When you consider the choices we have for zero-emissions vehicles, there is not a lot on the table. There’s the plug-in EV, of course, the hydrogen fuel-cell vehicle and the compressed-air car, the last being very much a long shot. The fuel-cell vehicle is yet to take hold in any meaningful way – but Hyundai is out to change that. As we had the opportunity to sample on a 1000km drive in the Korean marque’s ix35 FCEV from outside Venice to Frankfurt over four days.

The ix35 FCEV is very much like the fossil-fuelled ix35 in body structure. Aside from the instrumentation and gear lever giving away the story, the only other tell-tale is the loss of some cargo space and peek-a-boo hydrogen tanks underneath the SUV’s rear. This is where the standard ix35’s spare wheel would sit, so here there’s no spare — you have to rely on a repair kit. The electric motor and fuel cell stack sits in the engine bay, the high-voltage lithium polymer battery is underneath, about mid-point down the platform.

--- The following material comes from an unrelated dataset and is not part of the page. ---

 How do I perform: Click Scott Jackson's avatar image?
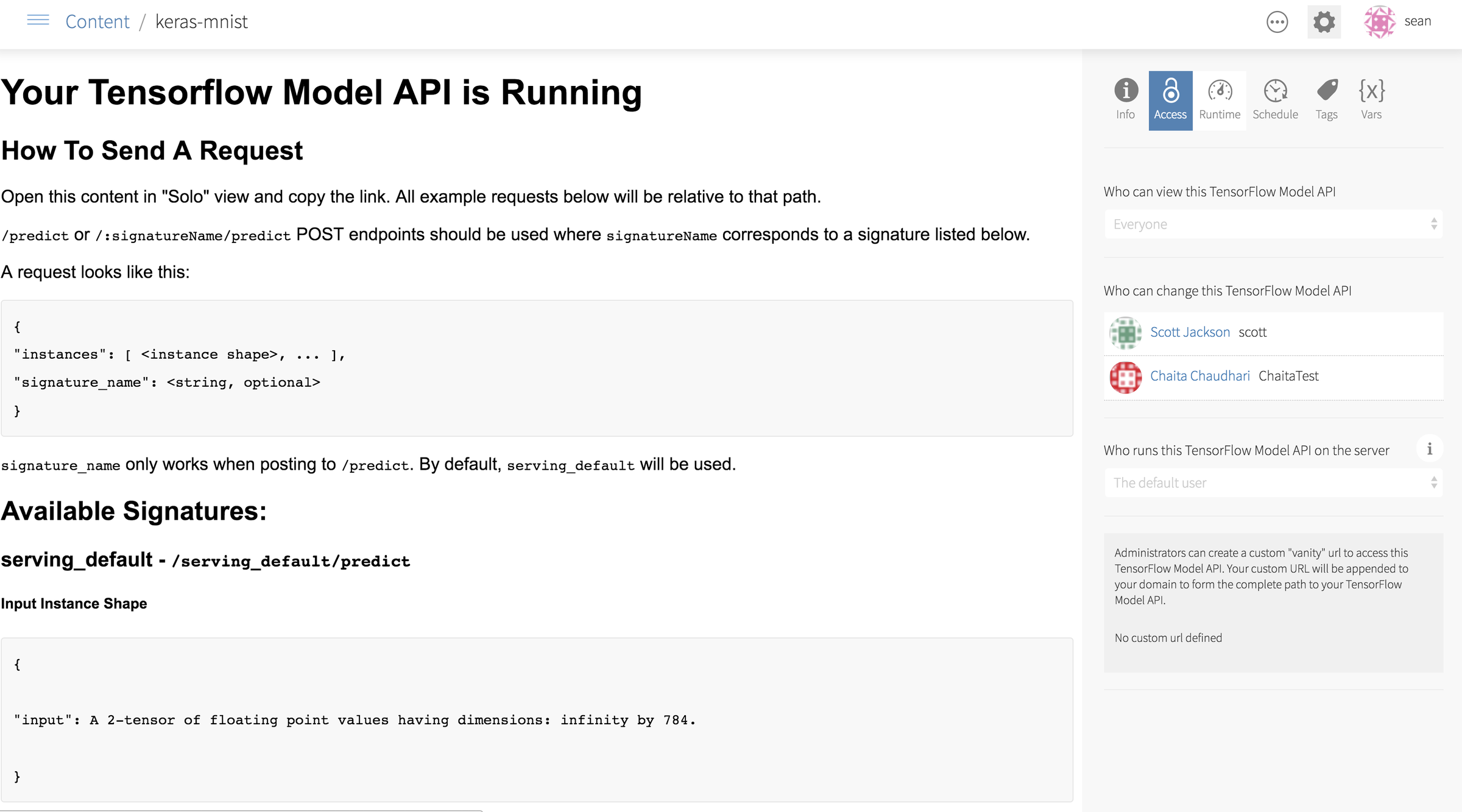1125,333
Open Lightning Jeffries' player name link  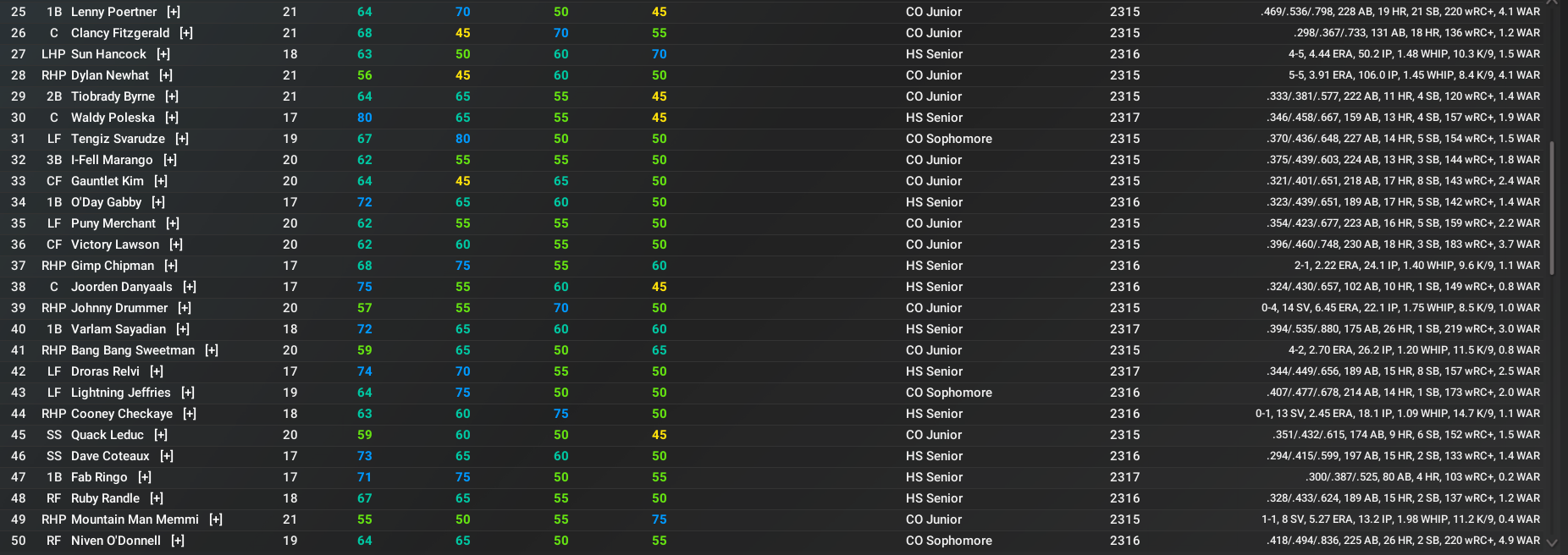(120, 393)
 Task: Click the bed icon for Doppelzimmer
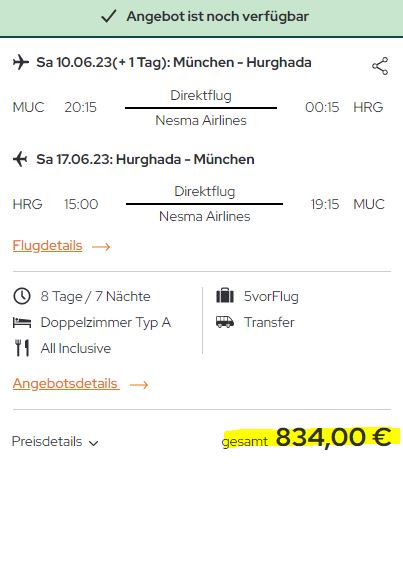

Inside, it’s a similar story; aside from the instrument cluster, with its charge/power meter and additional information in the central trip computer (such as refueling count), you are looking at a conventional ix35 layout. The gear lever is a normal gated lever with an ‘E’ mode and ‘L’ mode. The ‘E’ mode reduces power output, and the ’L’ mode activates regenerative braking to recharge the high-voltage battery when not applying throttle.

The FCEV drives much like a ‘conventional’ EV — because basically that’s what it is… The difference lies in the way the ix35’s electric motor sources its electricity. While it has a 25kW 12volt battery to supplement power when the fuel cell stack can’t feed enough current, the FCEV otherwise relies on its onboard hydrogen supply to make electricity as it goes along.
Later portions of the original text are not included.